**Problem statement:** What is needed is an exact copy of every entry.

··· Working data ···

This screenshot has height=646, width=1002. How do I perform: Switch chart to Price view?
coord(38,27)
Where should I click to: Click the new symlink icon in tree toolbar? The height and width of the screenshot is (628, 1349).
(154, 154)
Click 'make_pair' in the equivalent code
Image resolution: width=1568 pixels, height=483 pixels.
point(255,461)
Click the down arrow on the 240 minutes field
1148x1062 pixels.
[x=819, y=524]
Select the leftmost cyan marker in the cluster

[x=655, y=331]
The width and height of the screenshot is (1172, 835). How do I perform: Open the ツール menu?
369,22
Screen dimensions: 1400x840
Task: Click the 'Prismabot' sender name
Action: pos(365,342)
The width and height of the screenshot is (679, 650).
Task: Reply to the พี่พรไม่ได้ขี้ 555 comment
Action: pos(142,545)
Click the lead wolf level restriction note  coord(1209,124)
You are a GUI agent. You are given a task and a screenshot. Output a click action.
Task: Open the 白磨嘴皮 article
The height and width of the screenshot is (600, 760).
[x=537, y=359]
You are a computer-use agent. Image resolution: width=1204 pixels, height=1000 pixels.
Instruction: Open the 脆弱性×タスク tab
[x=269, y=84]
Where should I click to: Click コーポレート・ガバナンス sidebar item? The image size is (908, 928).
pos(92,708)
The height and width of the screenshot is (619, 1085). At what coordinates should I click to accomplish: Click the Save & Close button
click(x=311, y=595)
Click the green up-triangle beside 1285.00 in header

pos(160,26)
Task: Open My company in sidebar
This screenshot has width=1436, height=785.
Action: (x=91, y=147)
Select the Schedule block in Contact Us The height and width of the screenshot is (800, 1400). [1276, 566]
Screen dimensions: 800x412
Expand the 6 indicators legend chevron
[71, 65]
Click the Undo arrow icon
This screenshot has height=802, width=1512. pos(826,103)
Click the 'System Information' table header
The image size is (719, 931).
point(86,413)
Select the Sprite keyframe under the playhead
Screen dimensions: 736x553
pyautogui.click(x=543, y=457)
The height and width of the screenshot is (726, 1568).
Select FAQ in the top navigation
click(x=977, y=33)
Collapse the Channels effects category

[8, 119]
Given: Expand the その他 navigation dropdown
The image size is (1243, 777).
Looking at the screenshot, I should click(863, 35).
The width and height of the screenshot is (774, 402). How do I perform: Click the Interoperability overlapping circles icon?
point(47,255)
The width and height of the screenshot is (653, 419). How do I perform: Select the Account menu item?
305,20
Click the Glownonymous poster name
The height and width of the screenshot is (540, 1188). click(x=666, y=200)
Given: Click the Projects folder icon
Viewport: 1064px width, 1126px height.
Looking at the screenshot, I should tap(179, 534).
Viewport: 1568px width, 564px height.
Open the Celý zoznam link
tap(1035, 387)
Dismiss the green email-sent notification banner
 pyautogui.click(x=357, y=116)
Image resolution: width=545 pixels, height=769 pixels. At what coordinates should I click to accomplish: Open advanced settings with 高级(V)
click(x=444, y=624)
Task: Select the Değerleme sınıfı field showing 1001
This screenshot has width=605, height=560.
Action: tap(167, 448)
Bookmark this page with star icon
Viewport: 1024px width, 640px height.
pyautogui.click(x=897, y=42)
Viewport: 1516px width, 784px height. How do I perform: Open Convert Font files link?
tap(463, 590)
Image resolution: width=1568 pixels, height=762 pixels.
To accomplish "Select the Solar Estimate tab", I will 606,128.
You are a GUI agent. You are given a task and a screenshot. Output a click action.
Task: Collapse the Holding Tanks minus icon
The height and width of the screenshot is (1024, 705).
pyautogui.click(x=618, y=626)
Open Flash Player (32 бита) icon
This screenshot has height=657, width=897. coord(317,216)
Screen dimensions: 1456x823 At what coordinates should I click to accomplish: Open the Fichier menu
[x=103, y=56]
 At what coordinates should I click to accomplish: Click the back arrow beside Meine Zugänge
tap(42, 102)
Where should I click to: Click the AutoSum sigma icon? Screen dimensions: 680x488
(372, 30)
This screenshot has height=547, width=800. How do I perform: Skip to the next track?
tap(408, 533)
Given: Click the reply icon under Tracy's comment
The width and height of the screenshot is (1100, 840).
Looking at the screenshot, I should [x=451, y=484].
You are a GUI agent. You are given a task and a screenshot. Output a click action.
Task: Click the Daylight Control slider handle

···

**Answer section:**
This screenshot has height=646, width=1002. How do I perform: Switch chart to Price view?
coord(38,27)
Where should I click to: Click the new symlink icon in tree toolbar? The height and width of the screenshot is (628, 1349).
(154, 154)
Click 'make_pair' in the equivalent code
Image resolution: width=1568 pixels, height=483 pixels.
point(255,461)
Click the down arrow on the 240 minutes field
1148x1062 pixels.
[x=819, y=524]
Select the leftmost cyan marker in the cluster

[x=655, y=331]
The width and height of the screenshot is (1172, 835). How do I perform: Open the ツール menu?
369,22
Screen dimensions: 1400x840
Task: Click the 'Prismabot' sender name
Action: pos(365,342)
The width and height of the screenshot is (679, 650).
Task: Reply to the พี่พรไม่ได้ขี้ 555 comment
Action: pos(142,545)
Click the lead wolf level restriction note  coord(1209,124)
You are a GUI agent. You are given a task and a screenshot. Output a click action.
Task: Open the 白磨嘴皮 article
The height and width of the screenshot is (600, 760).
[x=537, y=359]
You are a computer-use agent. Image resolution: width=1204 pixels, height=1000 pixels.
Instruction: Open the 脆弱性×タスク tab
[x=269, y=84]
Where should I click to: Click コーポレート・ガバナンス sidebar item? The image size is (908, 928).
pos(92,708)
The height and width of the screenshot is (619, 1085). At what coordinates should I click to accomplish: Click the Save & Close button
click(x=311, y=595)
Click the green up-triangle beside 1285.00 in header

pos(160,26)
Task: Open My company in sidebar
This screenshot has width=1436, height=785.
Action: (x=91, y=147)
Select the Schedule block in Contact Us The height and width of the screenshot is (800, 1400). [1276, 566]
Screen dimensions: 800x412
Expand the 6 indicators legend chevron
[71, 65]
Click the Undo arrow icon
This screenshot has height=802, width=1512. pos(826,103)
Click the 'System Information' table header
The image size is (719, 931).
point(86,413)
Select the Sprite keyframe under the playhead
Screen dimensions: 736x553
pyautogui.click(x=543, y=457)
The height and width of the screenshot is (726, 1568).
Select FAQ in the top navigation
click(x=977, y=33)
Collapse the Channels effects category

[8, 119]
Given: Expand the その他 navigation dropdown
The image size is (1243, 777).
Looking at the screenshot, I should click(863, 35).
The width and height of the screenshot is (774, 402). How do I perform: Click the Interoperability overlapping circles icon?
point(47,255)
The width and height of the screenshot is (653, 419). How do I perform: Select the Account menu item?
305,20
Click the Glownonymous poster name
The height and width of the screenshot is (540, 1188). click(x=666, y=200)
Given: Click the Projects folder icon
Viewport: 1064px width, 1126px height.
Looking at the screenshot, I should tap(179, 534).
Viewport: 1568px width, 564px height.
Open the Celý zoznam link
tap(1035, 387)
Dismiss the green email-sent notification banner
 pyautogui.click(x=357, y=116)
Image resolution: width=545 pixels, height=769 pixels. At what coordinates should I click to accomplish: Open advanced settings with 高级(V)
click(x=444, y=624)
Task: Select the Değerleme sınıfı field showing 1001
This screenshot has width=605, height=560.
Action: tap(167, 448)
Bookmark this page with star icon
Viewport: 1024px width, 640px height.
pyautogui.click(x=897, y=42)
Viewport: 1516px width, 784px height. How do I perform: Open Convert Font files link?
tap(463, 590)
Image resolution: width=1568 pixels, height=762 pixels.
To accomplish "Select the Solar Estimate tab", I will 606,128.
You are a GUI agent. You are given a task and a screenshot. Output a click action.
Task: Collapse the Holding Tanks minus icon
The height and width of the screenshot is (1024, 705).
pyautogui.click(x=618, y=626)
Open Flash Player (32 бита) icon
This screenshot has height=657, width=897. coord(317,216)
Screen dimensions: 1456x823 At what coordinates should I click to accomplish: Open the Fichier menu
[x=103, y=56]
 At what coordinates should I click to accomplish: Click the back arrow beside Meine Zugänge
tap(42, 102)
Where should I click to: Click the AutoSum sigma icon? Screen dimensions: 680x488
(372, 30)
This screenshot has height=547, width=800. How do I perform: Skip to the next track?
tap(408, 533)
Given: Click the reply icon under Tracy's comment
The width and height of the screenshot is (1100, 840).
Looking at the screenshot, I should [x=451, y=484].
You are a GUI agent. You are given a task and a screenshot. Output a click action.
Task: Click the Daylight Control slider handle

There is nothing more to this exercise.